In essence, none of these images comes upon what should be understood by political leadership in the essentially German sense of the word. This concept of leadership comes wholly from the concrete, substantive thinking of the National Socialist movement. It is symptomatic that every image fails entirely and every fortuitous image is more of a picture or simile than the very leadership in question. Our concept is neither necessarily nor appropriately an intermediary image or a representative simile. Neither does it come from baroque allegories and representations nor from a Cartesian idée générale.[20] It is a concept of the immediately present and of a real presence. For that reason and as a positive requirement, it also implies an absolute ethnic identity between leader and following. Both the continuous and infallible contact between leader and following, and their mutual loyalty, are based upon ethnic identity. Only ethnic identity can prevent the power of the leader from becoming tyrannical and arbitrary. It alone justifies the difference from any rule of an alien-transmitted will, however intelligent and advantageous it might be.

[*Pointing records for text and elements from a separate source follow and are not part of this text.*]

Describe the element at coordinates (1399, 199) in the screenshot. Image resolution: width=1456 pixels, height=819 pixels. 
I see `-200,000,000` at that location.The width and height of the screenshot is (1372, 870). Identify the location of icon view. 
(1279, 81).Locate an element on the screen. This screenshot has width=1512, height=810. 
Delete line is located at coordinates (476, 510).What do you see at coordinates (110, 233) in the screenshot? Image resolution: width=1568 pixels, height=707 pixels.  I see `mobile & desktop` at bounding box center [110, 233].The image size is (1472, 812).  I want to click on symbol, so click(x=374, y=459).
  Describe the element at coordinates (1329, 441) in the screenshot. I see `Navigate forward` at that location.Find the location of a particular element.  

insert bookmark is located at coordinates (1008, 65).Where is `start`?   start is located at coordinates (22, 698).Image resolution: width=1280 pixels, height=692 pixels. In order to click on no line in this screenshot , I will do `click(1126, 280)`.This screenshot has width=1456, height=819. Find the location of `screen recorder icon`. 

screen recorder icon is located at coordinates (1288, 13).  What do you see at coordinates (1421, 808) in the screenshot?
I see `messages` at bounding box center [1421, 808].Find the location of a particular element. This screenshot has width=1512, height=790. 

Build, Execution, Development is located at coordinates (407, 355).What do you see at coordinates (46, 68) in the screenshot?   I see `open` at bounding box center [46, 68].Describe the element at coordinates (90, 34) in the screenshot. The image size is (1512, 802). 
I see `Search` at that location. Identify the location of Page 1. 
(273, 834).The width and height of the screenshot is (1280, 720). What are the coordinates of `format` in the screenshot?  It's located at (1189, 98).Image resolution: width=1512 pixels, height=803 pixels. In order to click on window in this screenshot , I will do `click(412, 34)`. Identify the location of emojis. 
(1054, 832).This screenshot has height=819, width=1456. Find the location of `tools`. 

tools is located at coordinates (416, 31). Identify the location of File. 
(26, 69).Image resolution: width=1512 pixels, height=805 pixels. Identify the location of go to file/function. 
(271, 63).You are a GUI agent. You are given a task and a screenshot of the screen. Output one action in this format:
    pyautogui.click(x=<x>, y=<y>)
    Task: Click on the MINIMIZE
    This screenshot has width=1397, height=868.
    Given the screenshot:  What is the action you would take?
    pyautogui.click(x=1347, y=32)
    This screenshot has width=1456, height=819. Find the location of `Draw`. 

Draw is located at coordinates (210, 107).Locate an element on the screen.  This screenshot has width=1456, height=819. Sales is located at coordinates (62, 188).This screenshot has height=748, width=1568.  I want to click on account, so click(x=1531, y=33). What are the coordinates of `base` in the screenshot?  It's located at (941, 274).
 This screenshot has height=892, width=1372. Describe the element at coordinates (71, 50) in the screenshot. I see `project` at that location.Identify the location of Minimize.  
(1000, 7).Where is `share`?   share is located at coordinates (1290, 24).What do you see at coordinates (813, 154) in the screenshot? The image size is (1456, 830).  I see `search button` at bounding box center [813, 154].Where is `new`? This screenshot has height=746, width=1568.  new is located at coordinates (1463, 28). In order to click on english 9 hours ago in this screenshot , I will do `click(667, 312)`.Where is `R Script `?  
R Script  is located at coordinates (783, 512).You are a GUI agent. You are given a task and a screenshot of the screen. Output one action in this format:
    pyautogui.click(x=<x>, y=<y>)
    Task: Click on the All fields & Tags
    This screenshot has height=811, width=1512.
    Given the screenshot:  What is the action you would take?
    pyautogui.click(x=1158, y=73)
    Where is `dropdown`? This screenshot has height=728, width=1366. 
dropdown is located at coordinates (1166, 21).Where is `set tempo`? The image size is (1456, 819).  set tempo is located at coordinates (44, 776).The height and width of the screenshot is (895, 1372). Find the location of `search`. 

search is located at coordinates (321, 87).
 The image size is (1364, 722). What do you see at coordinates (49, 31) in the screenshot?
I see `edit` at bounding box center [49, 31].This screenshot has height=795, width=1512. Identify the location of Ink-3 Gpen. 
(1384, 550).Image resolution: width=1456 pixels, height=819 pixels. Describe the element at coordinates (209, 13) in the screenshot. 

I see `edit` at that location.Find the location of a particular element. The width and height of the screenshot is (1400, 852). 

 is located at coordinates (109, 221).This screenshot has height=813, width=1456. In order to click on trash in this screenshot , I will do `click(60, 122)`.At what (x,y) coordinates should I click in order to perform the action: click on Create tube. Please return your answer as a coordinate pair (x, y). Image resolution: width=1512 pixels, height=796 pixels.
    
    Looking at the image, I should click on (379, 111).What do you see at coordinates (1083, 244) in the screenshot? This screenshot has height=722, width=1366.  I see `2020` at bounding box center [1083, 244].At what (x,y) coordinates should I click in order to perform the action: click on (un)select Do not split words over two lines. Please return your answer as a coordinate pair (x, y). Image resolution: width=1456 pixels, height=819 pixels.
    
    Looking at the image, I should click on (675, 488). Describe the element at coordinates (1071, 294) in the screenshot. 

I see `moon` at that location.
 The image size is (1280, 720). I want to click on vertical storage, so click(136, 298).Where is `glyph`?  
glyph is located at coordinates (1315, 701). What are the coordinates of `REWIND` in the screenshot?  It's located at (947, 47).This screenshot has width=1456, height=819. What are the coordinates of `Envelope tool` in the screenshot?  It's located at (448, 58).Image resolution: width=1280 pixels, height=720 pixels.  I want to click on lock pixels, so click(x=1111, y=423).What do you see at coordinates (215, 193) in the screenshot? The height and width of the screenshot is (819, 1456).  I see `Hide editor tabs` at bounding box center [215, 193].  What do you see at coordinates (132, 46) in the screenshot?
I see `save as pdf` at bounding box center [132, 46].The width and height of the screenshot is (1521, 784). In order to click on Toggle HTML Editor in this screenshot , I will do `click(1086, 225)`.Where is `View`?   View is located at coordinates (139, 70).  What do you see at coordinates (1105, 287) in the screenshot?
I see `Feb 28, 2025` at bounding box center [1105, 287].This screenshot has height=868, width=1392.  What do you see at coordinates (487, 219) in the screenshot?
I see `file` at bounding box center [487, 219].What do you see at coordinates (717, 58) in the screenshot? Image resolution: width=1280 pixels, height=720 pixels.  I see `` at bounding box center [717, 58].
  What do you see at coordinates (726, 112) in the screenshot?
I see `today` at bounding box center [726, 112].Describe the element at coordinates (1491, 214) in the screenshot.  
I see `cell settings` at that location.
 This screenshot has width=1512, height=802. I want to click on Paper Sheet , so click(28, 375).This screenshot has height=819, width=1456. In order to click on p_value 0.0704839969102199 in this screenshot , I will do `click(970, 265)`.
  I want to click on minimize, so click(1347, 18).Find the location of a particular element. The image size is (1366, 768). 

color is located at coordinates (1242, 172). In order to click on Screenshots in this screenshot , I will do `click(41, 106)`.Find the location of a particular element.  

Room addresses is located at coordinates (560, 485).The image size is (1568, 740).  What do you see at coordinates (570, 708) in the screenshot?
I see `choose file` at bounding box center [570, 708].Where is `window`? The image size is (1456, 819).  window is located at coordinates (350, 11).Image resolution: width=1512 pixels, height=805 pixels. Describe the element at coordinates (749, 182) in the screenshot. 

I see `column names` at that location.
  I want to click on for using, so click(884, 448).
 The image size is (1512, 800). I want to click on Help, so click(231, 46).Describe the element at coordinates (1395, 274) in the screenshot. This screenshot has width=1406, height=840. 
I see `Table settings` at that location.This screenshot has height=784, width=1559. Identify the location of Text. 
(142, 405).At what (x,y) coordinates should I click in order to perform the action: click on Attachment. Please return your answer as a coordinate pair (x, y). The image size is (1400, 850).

4. The ethnic identity of the German people, united itself, is thus the most unavoidable [unumgänglichste] premise and foundation of the political leadership of the German people. That was no mere abstract postulate when at the Congress of the National Socialist German Jurists at Leipzig in 1933, the idea of race was time and again highlighted in the Leader’s forceful closing speech, in the riveting addresses of the Leader of the German Legal Front, Dr. Hans Frank, and in the distinguished specialized reports, as for instance, that of H. Nicolai. Without the principle of ethnic identity, the German National Socialist state cannot exist, and its legal life would be unimaginable. Again, with all its institutions, it would be immediately handed over to its liberal or Marxist enemies, now haughtily critical, now obsequiously assimilationist.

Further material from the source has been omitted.